Robert D. Linder. The Reformation Era. Westport: Greenwood Press, 2008. xxi + 225 pp. $45.00 (cloth), ISBN 978-0-313-31843-6.
Reviewed by David Scott Gehring (Department of History, University of Wisconsin-Madison)
Published on H-German (June, 2008)
An Accessible Textbook to Stimulate Young Readers
Both teachers and students will find many reasons to like this new textbook from the Greenwood series. As the series editors note in their foreword, the book is meant to synthesize and contextualize the most recent scholarship and is intended as a teaching and resource aid for secondary schools and lower-level undergraduate curricula. Most importantly, the text is to stimulate young and general readers; with its accessible front and back matter (chronology, biographies, and so on), students are able to look up key figures and events for term papers and further research with ease.

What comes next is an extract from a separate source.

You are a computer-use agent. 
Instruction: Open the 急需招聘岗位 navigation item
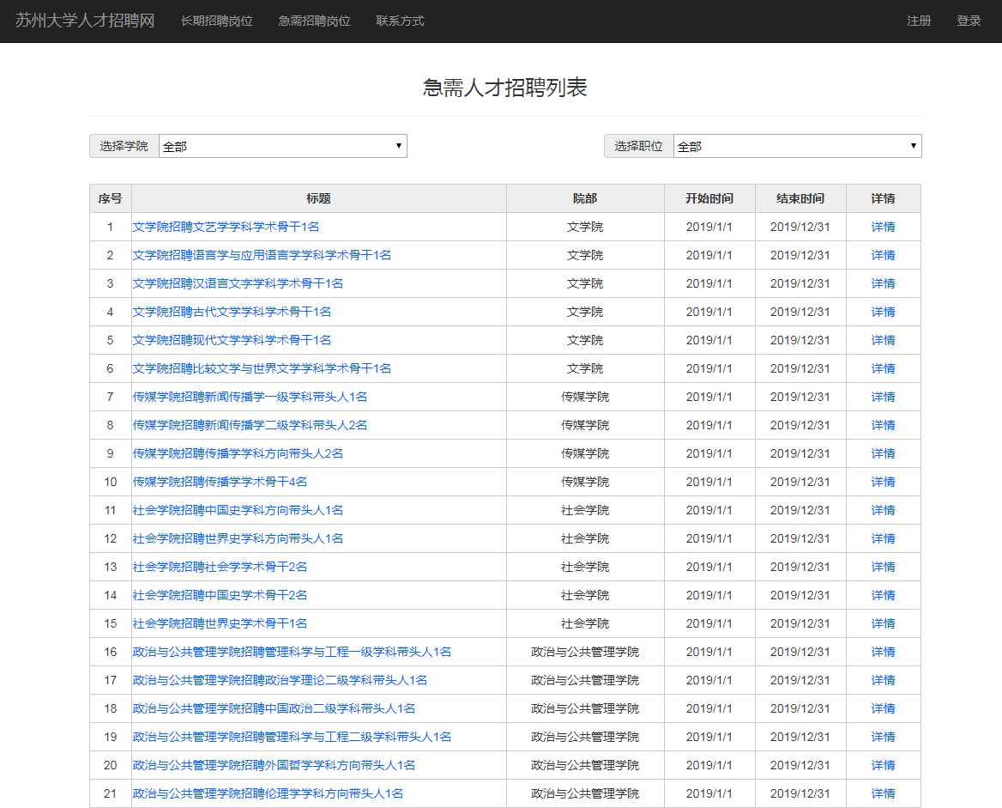click(x=314, y=21)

In the preface, Linder introduces the Reformation "as a basically religious movement with important political and social consequences," while noting that there were multiple "Reformations within an era" (pp. xiii-xiv). Even though he follows the new trend in Reformation Studies to acknowledge variation within the era, he still holds onto the older chronology, stressing 1517 as the beginning of the Reformation and 1660 as its end. In six chapters Linder surveys the medieval background, Luther, Calvin, the English, the Radicals, and finally the Catholic Reformation.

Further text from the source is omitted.